One mistake we often hear, though, is people looking for an ACORD insurance quote. Because of ACORD’s prominence in the industry, the uninformed sometimes confuse them for an insurer. ACORD does not issue policies or protections, only the standardized forms in use across the insurance industry.
Certificate Of Insurance For Business
When it comes to needing a certificate of insurance for business purposes, much depends on which business you are in that relationship. Let’s first look at when you’re the requesting business: you’re hiring contractors or vendors and you need to ensure they’re carrying the requisite coverage to shield your company from risk they create, without exclusions or limitations that your business won’t accept.
It almost goes without saying that you’re also on the lookout for fake business insurance templates or other attempts at fraud.
In this instance, you probably have either a tool like myCOI to help you with this, or you have a risk management checklist of some sort to check the certificates of insurance against. One common check is to decide whether your company needs to be just the insurance certificate holder vs additional insured; being endorsed as additional insured can extend coverage to your organization in the event of a loss or litigation caused by the third party you hire.
And if you’re on the other side, the contractor or vendor providing the certificate of insurance, all you really need to do is consult with your broker or other insurer, ensure you meet and can accept all the coverage requirements requested, and get an acceptable certificate of insurance issued by your broker.
ACORD Certificate Of Insurance Verification
The right form makes ensuring your vendors and contractors are in compliance much easier. With an ACORD certificate of insurance verification becomes a matter of confirming each of the listed values matches what your requirements are.

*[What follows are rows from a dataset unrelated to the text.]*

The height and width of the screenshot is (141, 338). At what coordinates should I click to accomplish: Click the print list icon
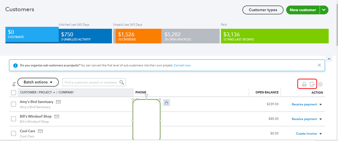(x=304, y=85)
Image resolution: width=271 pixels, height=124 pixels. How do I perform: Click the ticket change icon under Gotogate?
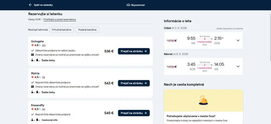click(33, 55)
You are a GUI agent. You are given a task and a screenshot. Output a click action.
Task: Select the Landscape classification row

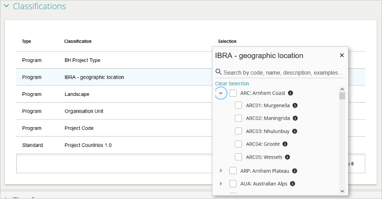[77, 94]
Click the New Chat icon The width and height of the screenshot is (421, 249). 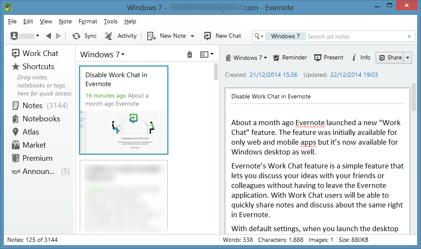pos(208,36)
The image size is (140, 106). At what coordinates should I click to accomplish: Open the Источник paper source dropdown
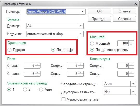81,34
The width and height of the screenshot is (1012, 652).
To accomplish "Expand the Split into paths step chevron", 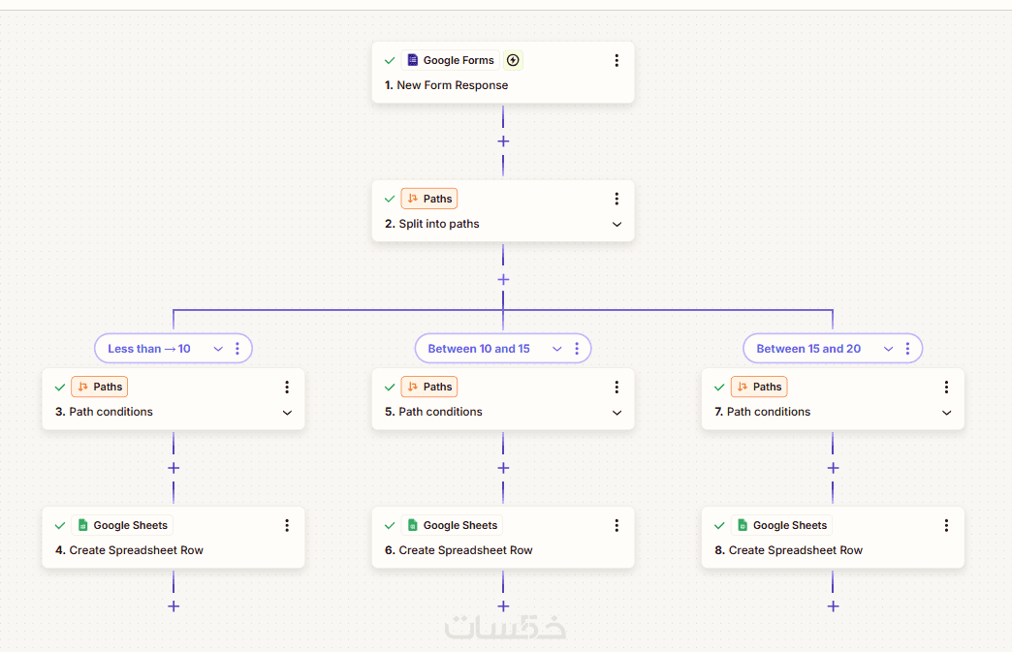I will coord(617,225).
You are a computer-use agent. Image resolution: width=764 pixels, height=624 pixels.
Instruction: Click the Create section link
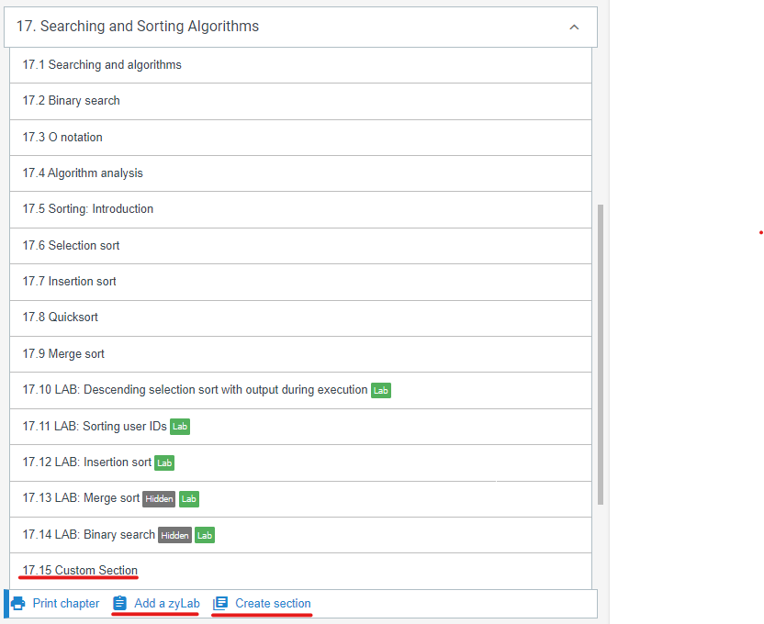(x=273, y=603)
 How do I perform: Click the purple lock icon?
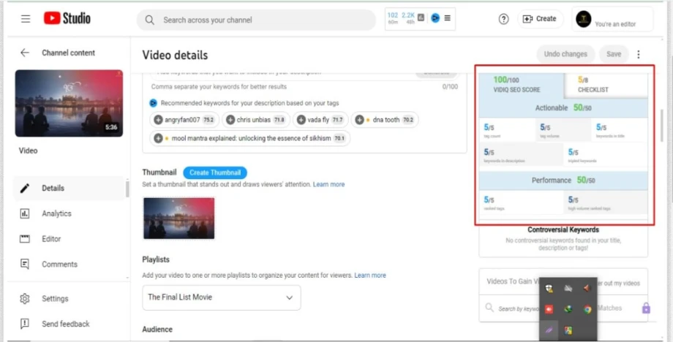point(646,308)
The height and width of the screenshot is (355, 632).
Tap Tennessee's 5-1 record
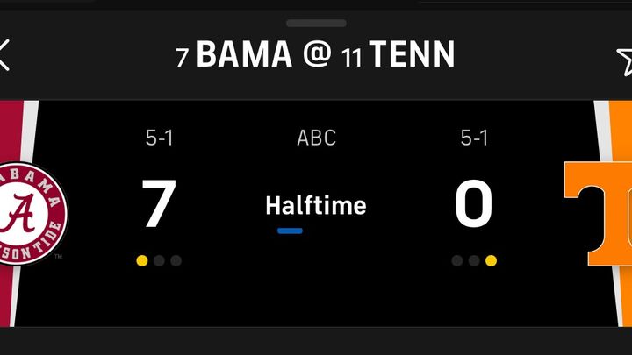click(x=474, y=138)
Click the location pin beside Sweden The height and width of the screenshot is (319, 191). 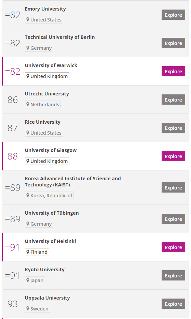28,309
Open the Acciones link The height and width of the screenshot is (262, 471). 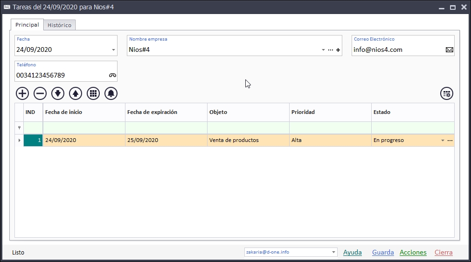coord(413,253)
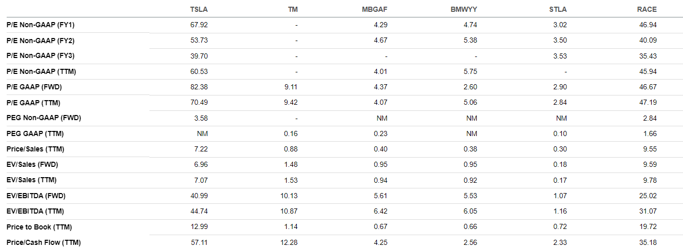Click the P/E Non-GAAP (FY3) metric label
This screenshot has width=683, height=249.
coord(41,55)

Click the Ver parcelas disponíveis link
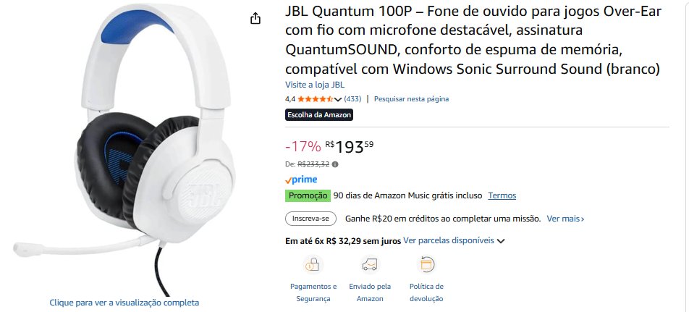click(x=449, y=240)
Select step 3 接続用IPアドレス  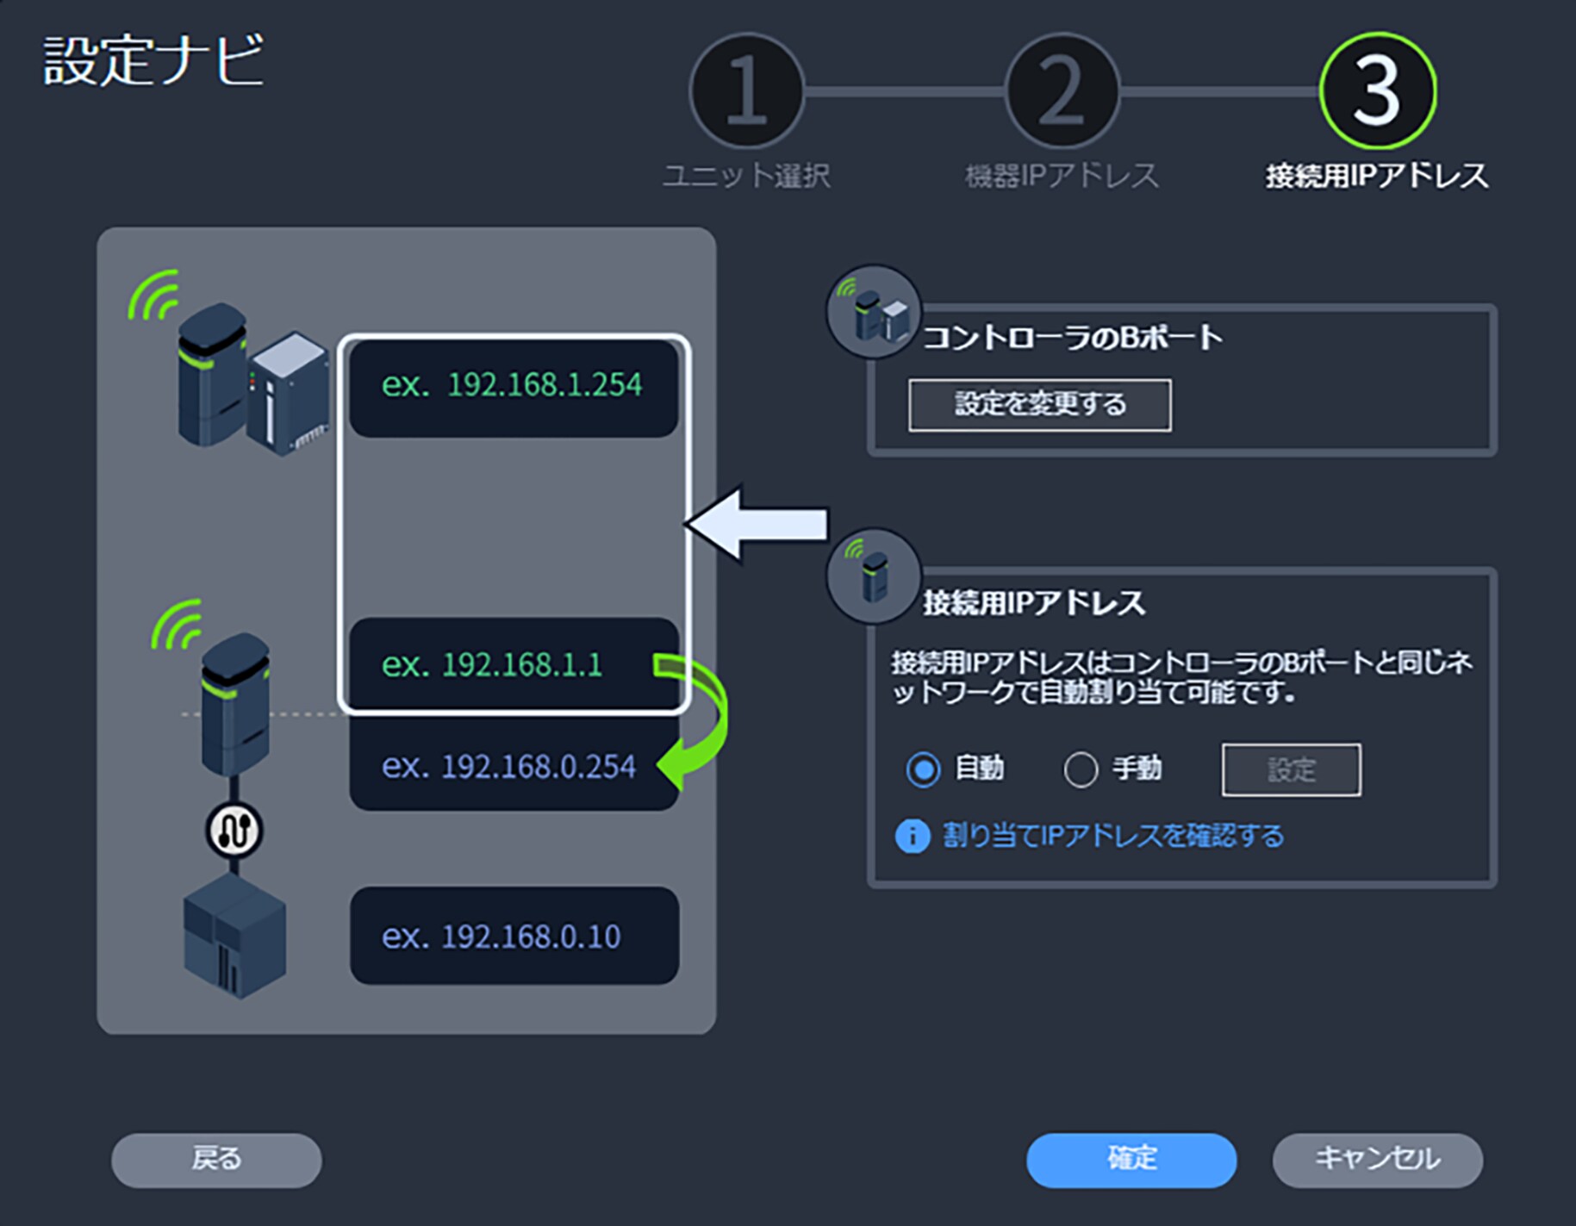pyautogui.click(x=1376, y=91)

Easy, right? Not exactly. The easy and unquestioned access of anyone to free ACORD 25 fillable forms means that you may need to also verify the coverage with the issuing agent or broker. Knowing how to verify a certificate of insurance with the issuing agent is a handy skill for risk team members or compliance admins to have. Business insurance is a complicated business, and it pays dividends to learn all the skills you can.
Sometimes it’s not just coverage you have to verify. If you’ve held this certificate for a while, you may want to verify that the certificate is still valid. Coverage expires, or gets modified, and sometimes new certificates with accurate coverage are not provided to you.
Regardless, knowing how to verify a certificate of insurance is a skill every compliance admin or risk manager needs to know.